CAMARA DOS DEPUTADOS – Câmara dos Deputados aprova projeto que proíbe nomenclaturas estigmatizantes para doenças transmissíveis, alinhando-se às diretrizes da OMS.

No dia 2 de julho de 2026, a Comissão de Constituição e Justiça e de Cidadania (CCJ) da Câmara dos Deputados confirmou a aprovação do Projeto de Lei 2701/22, que estabelece diretrizes para a nomenclatura de doenças transmissíveis em território brasileiro. Este avanço legislativo visa minimizar o estigma e o preconceito associados a determinados nomes, que muitas vezes afetam países, etnias, indivíduos e até mesmo animais.

O projeto altera a Lei 6.259/75, que regula a vigilância epidemiológica e o Programa Nacional de Imunizações. As novas diretrizes estipulam que as designações das doenças devem ser curtas, de fácil pronúncia e baseadas em características clínicas, epidemiológicas ou no agente patogênico responsável. Essa mudança é um passo importante para alinhar a legislação nacional com as recomendações da Organização Mundial da Saúde (OMS).

A deputada Coronel Fernanda, relatora da proposta, apresentou um parecer favorável à aprovação, ressaltando a necessidade de modernizar a legislação vigente e garantir que os nomes das doenças não provoquem temores desnecessários ou reforcem estigmas. O projeto, que tramitou de forma conclusiva, já havia recebido a aprovação da Comissão de Saúde, e agora está preparado para seguir ao Senado, exceto no caso de um pedido para votação no Plenário da Câmara.
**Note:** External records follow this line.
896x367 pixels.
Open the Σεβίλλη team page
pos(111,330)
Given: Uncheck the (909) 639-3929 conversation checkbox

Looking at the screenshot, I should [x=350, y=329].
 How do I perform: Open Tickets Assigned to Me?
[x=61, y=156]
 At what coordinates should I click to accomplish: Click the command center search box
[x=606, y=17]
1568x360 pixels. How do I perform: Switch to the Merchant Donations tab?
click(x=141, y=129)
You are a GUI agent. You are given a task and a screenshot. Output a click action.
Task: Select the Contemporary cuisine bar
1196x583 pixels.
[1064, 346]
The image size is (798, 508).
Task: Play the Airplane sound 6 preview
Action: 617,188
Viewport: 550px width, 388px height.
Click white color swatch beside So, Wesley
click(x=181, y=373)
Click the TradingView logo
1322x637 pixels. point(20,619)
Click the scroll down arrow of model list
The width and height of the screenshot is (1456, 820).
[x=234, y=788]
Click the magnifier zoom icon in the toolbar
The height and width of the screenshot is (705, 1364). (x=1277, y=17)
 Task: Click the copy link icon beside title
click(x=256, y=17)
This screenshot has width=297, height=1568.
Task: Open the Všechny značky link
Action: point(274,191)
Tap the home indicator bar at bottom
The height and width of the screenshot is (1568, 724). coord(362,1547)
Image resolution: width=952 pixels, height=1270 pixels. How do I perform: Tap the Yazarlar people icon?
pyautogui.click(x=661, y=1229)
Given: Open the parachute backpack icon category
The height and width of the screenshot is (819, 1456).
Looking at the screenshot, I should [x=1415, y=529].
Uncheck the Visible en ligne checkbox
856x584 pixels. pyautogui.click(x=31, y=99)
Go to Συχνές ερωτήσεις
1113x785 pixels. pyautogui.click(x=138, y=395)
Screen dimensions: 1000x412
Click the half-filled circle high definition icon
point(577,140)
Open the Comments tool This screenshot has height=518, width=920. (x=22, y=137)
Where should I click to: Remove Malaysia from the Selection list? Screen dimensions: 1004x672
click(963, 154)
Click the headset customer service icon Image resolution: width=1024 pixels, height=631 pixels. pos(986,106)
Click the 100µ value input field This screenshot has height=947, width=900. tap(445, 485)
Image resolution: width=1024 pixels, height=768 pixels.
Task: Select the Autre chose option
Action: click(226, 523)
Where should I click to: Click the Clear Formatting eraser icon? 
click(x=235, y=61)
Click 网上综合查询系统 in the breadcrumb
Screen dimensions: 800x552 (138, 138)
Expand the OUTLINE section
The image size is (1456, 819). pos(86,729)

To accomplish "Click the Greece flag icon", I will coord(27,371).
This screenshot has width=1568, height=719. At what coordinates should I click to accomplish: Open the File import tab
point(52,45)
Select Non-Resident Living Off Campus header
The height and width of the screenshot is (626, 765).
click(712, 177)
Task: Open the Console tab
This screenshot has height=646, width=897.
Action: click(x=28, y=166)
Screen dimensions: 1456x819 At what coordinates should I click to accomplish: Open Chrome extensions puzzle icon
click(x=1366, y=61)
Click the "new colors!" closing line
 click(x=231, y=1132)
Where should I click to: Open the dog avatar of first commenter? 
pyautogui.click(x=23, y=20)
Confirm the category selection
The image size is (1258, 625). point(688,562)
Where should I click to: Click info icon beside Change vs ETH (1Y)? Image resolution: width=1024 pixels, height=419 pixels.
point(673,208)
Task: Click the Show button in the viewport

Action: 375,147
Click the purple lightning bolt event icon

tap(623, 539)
Um dos aspectos mais relevantes do projeto é a proibição do uso de termos que possam causar medo ou que façam referências geográficas, a nomes de pessoas, grupos étnicos ou ocupações, garantindo que apenas a designação do patógeno responsável seja utilizada. O autor da proposta, deputado Sergio Souza, enfatizou a urgência dessa atualização legislativa para prevenir a disseminação de desinformação e episódios de violência. Ele citou exemplos alarmantes, como os ataques a macacos que ocorreram após a incorreta associação destes animais ao vírus da varíola dos macacos (monkeypox).

Com a aprovação desse projeto, espera-se que o Brasil dê um passo fundamental na proteção de indivíduos e comunidades, promovendo um ambiente mais respeitoso e inclusivo no que tange à sua saúde pública.